Les Parisiens, entre autres, étaient amateurs des feux de saint Jean ; ils en allumaient un par quartier. Celui de la Bastille passait pour l’un des mieux réussis, la garnison de la forteresse assistait en armes à son embrasement. Il ne valait pas cependant celui de la place de Grève ; on laissait au roi l’honneur de l’allumer : Louis XI le fit en 1471, François Ier en 1528, Henri II et Catherine de Médicis en 1549, Charles IX en 1573, Henri IV en 1596, Louis XIII en 1615 et 1620, Anne d’Autriche en 1616 et 1618, Louis XIV en 1648 ; à partir de cette date, l’honneur d’allumer le feu revint au conseil de ville.

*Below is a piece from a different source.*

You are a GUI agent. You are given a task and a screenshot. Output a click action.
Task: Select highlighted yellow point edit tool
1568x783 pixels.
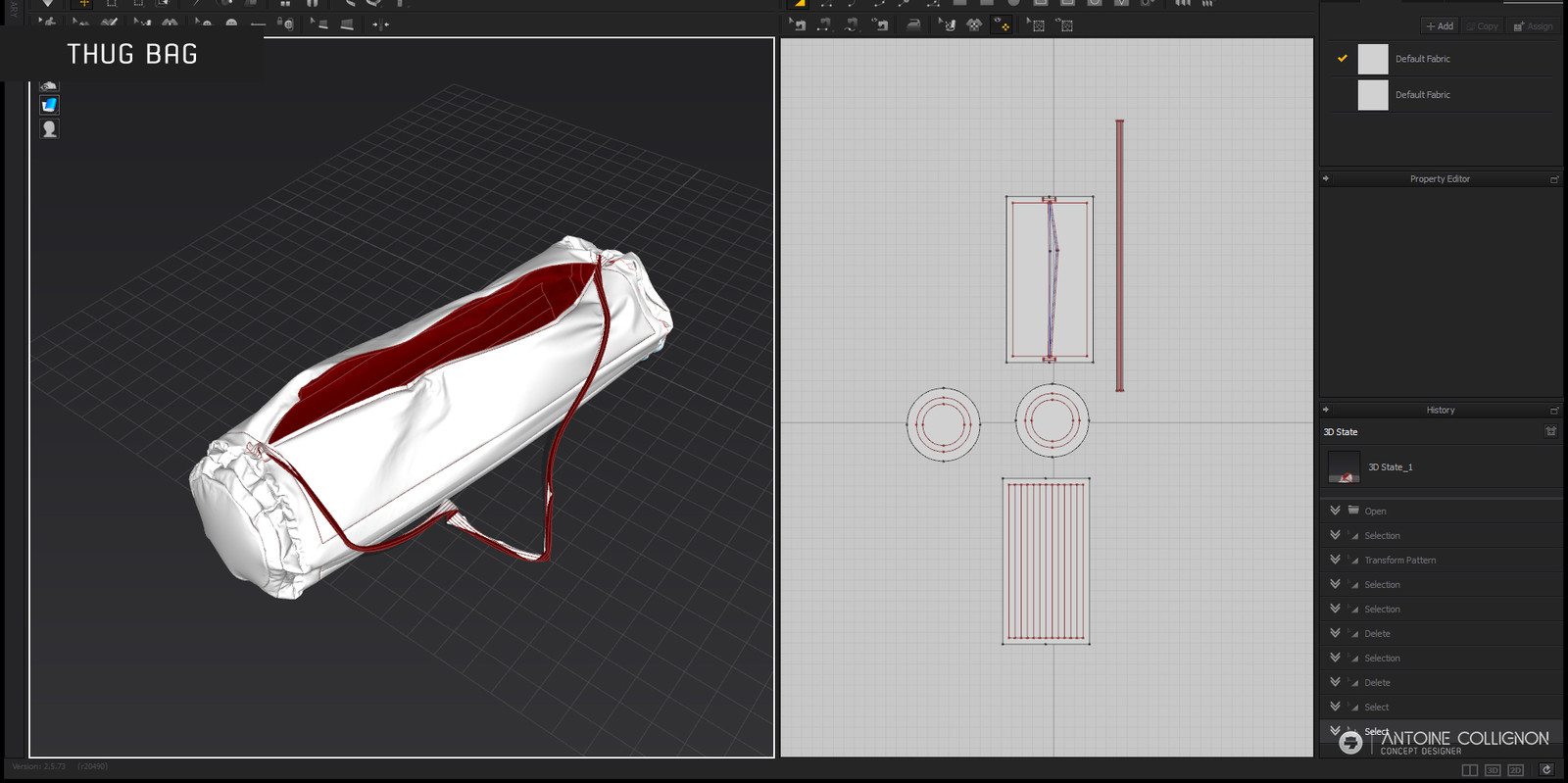point(1002,25)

Les hommes de la Révolution furent incapables de comprendre ces réjouissances et elles disparurent, à Paris du moins, en 1789 ; il en fut de même dans la plupart des villes importantes ; à Douai, où la population tenait à ces feux au point d’en allumer un dans chaque rue, tous les soirs du 23 au 29 juin, la police les interdit en 1793 ; ils furent rallumés en 1795 et les années suivantes jusqu’en 1806, sans tenir compte d’une nouvelle défense promulguée en 1797.

Ces réjouissances populaires et religieuses faisaient entrer le sentiment chrétien dans la vie des villages et des villes ; la religion n’était pas reléguée entre les murailles des sanctuaires ; les hommes la connaissaient, ils l’aimaient comme un élément essentiel de leur existence. Les coutumes auxquelles on avait l’esprit de la mêler transmettaient, avec elles, sa pensée d’une génération à l’autre ; cela pouvait aller fort loin, car ces habitudes populaires sont tenaces. Ce fait n’a pas été toujours compris au dix-neuvième siècle. Ces traditions ont eu fréquemment pour adversaires aveugles des catholiques, qualifiés hommes d’œuvre, et des prêtres, qui ont affecté d’y voir des pratiques superstitieuses. C’est ainsi que les feux de saint Jean se sont éteints peu à peu dans un grand nombre de campagnes ; il est juste de dire que saint Jean-Baptiste n’y a pas gagné un rayon de joie spirituelle ; sa fête passe presque inaperçue ; elle attire certainement beaucoup moins de monde à la messe et à la Sainte Table que le premier vendredi du mois.